> [TRY IT] With the pictures left out, please write out exactly each line from the one containing "At what coordinates" through the end of the material.

> [MATERIAL FOR THIS EXERCISE]
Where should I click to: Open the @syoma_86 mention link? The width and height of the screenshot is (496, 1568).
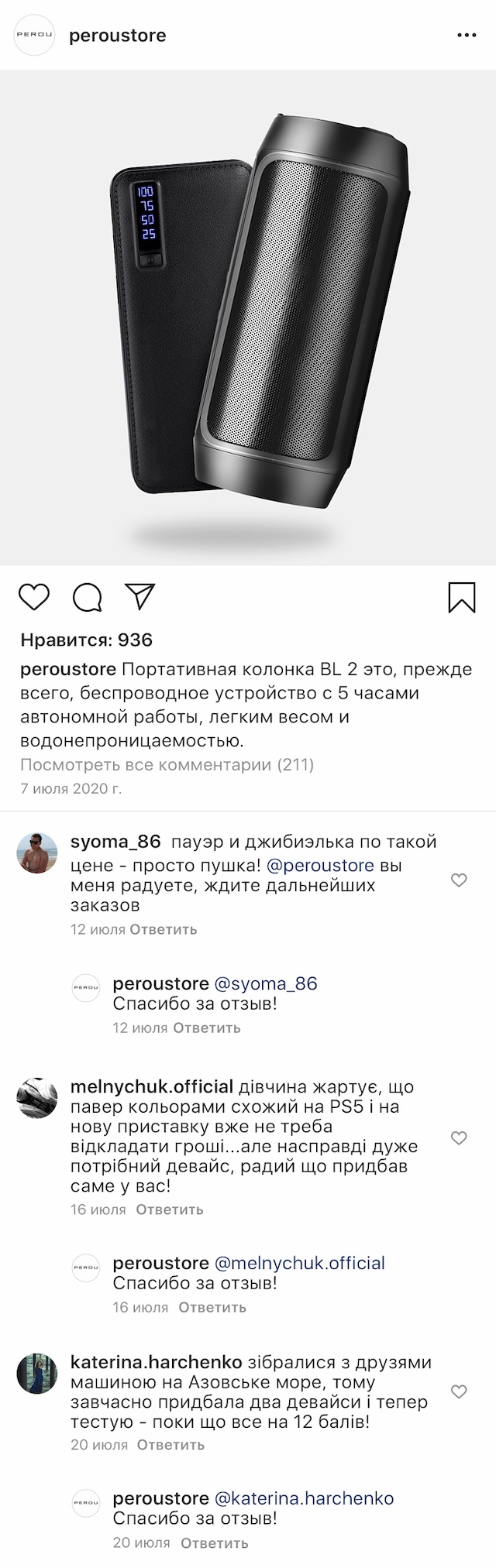[265, 983]
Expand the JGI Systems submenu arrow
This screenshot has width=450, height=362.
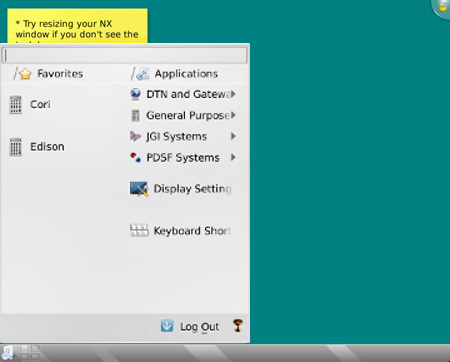coord(233,136)
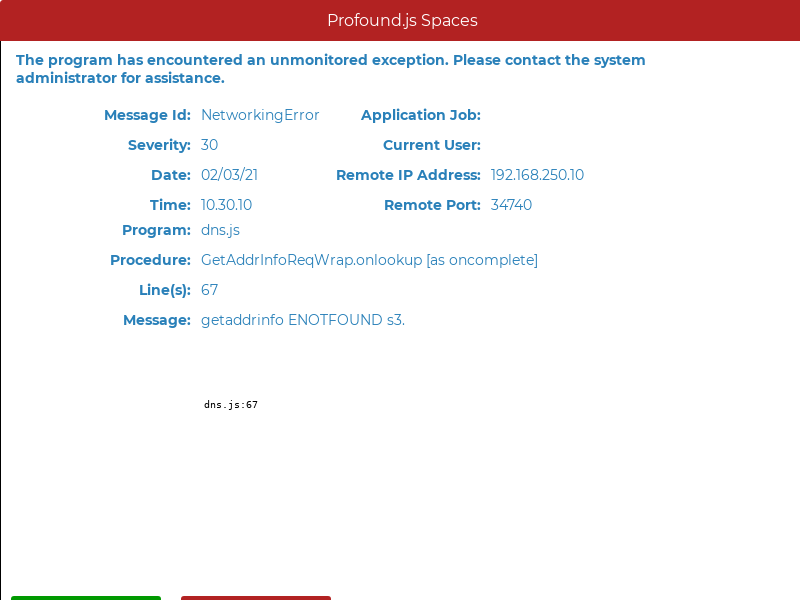Select the NetworkingError message id value
The height and width of the screenshot is (600, 800).
[260, 115]
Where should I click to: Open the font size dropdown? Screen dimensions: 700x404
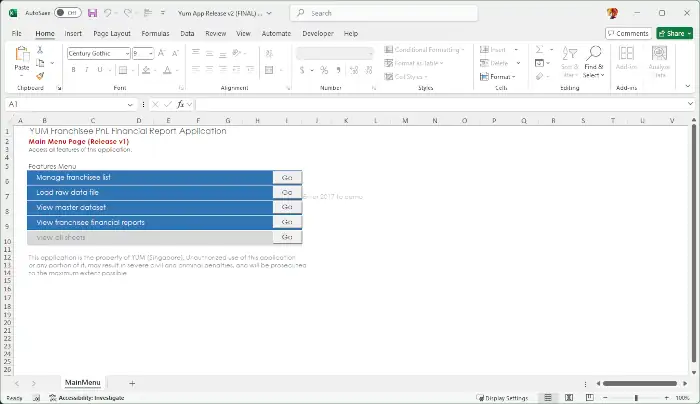pyautogui.click(x=150, y=53)
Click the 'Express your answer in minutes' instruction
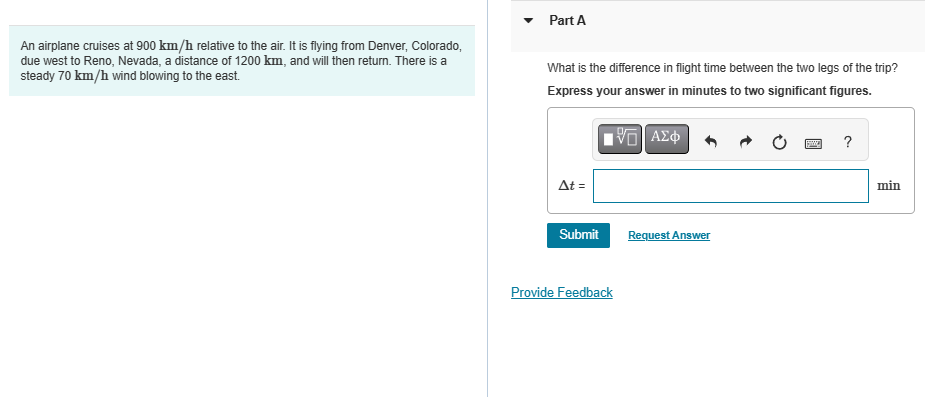Screen dimensions: 925x397 (709, 91)
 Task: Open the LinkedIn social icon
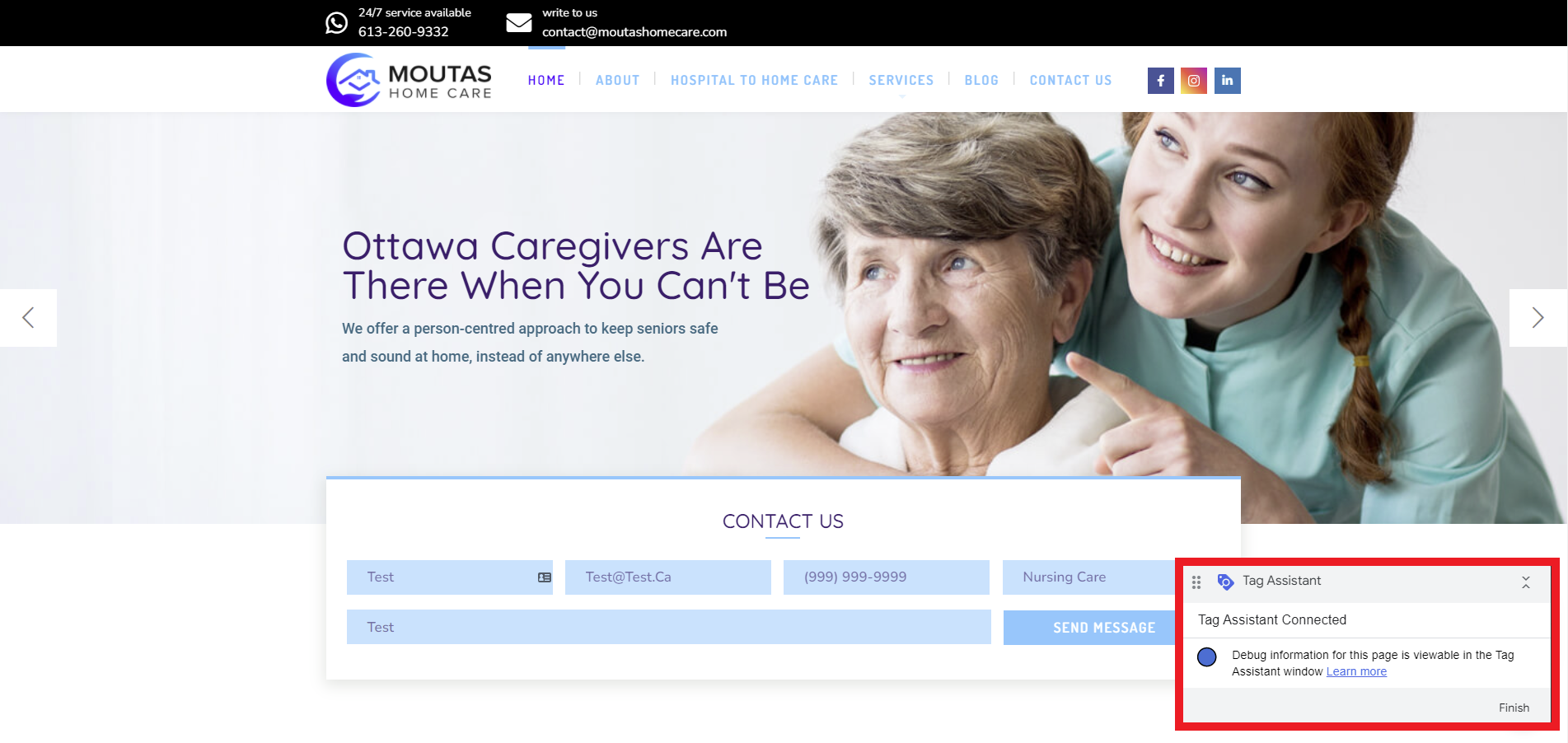pos(1227,81)
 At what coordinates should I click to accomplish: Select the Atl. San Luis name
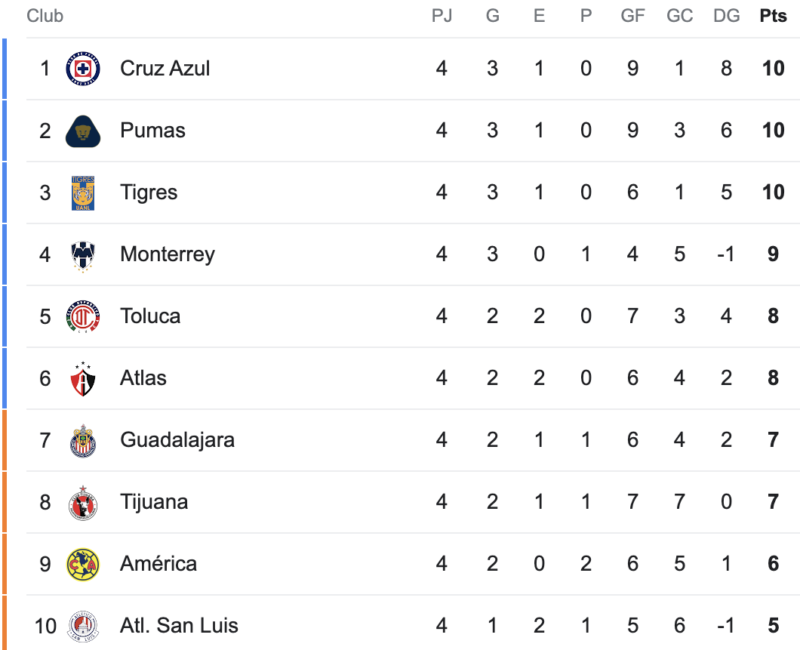click(x=179, y=627)
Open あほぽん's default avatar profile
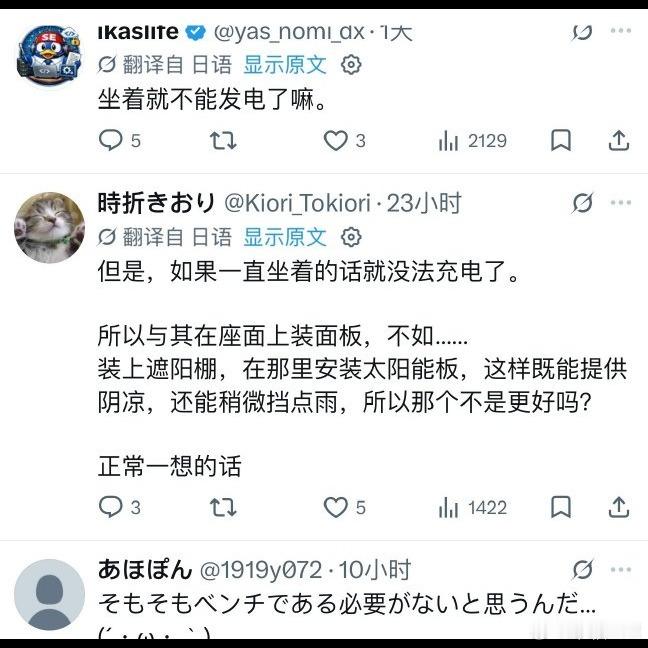Image resolution: width=648 pixels, height=648 pixels. tap(49, 594)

> [SOLUTION FOR THIS TASK]
 At what coordinates should I click to accomplish: Select the Atl. San Luis name
click(x=179, y=627)
Open あほぽん's default avatar profile
Image resolution: width=648 pixels, height=648 pixels. tap(49, 594)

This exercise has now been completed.